Motivated by the work of \citet{Peters2014} on nonlinear causal discovery in continuous additive noise models (ANMs) for multivariate data, we revisit the identifiability of causal directions in the group setting. In particular, we show that in general, the causal directions can be identified in the group setting. The statistical problems involved when operating with random vectors rather than scalar random variables become much more challenging. We construct an order independent version of the regression with subsequent independence test (RESIT) algorithm~\citep{Peters2014} in the group setting and propose efficient and flexible solutions to the estimation problems involved.

In particular, the model selection task after having obtained a causal order requires special attention.
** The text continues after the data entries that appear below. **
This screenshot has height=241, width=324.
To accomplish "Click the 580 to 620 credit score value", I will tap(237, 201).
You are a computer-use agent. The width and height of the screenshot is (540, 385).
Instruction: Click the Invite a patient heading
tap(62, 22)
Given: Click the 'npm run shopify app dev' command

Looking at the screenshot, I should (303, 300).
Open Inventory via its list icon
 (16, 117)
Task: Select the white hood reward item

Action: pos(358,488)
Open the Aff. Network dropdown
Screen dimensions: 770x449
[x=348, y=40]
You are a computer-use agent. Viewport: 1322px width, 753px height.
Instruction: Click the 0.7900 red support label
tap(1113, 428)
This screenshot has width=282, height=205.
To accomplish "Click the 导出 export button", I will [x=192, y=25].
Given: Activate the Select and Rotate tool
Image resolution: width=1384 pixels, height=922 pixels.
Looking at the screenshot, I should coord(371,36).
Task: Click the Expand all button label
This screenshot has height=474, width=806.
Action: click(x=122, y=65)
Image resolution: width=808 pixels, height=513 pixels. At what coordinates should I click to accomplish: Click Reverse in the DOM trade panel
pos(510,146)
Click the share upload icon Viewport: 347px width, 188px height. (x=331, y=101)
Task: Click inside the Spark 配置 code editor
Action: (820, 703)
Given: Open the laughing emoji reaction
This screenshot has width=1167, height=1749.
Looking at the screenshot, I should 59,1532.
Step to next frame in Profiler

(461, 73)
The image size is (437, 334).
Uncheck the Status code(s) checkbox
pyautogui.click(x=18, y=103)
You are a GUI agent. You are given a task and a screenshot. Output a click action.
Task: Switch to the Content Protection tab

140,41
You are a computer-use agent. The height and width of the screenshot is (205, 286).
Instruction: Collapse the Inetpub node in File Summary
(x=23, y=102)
We propose a novel class of multi-response group sparse additive models (MURGS) for selecting relevant edges. MURGS is a stand-alone feature selection procedure specifically designed for the grouped setting and can be seamlessly integrated into the pruning phase of any order-based method \citep{Teyssier2012}. For example, \citet{Entner2012} estimate causal orderings using grouped linear non-Gaussian ANMs, and we anticipate that other order-based approaches --- such as the score matching method introduced by \citet{Rolland2022} --- can be extended to the group case.

In summary our main contributions are the following:
\begin{itemize}
  \item We propose a flexible and fully nonparametric learning strategy to first obtain a causal order by means of neural networks and nonparametric independence tests. Then, for DAG pruning, we introduce MURGS, a class of multi-response sparse additive models to encourage sparsity on the group level and analytically derive a closed-form backfitting update for the corresponding block coordinate descent algorithm.
  \item We evaluate our proposed method on synthetic data and demonstrate superior performance compared with several other causal discovery algorithms. Further, we consider real world manufacturing data with partially known causal ordering that allows us to partly assess algorithmic performance.
\end{itemize}

The remainder of the paper is structured as follows. Section~\ref{sec:methodology} introduces the group ANM and establishes identifiability results in the group setting. Next, in Section~\ref{sec:groupresit} we describe the two phases of the GroupRESIT algorithm including the development of MURGS for model selection. Section~\ref{sec:experiments} presents the results of our synthetic experiments, and in Section~\ref{sec:real_data} we apply our methods to real data from industrial manufacturing. We conclude in Section~\ref{sec:conclusions}.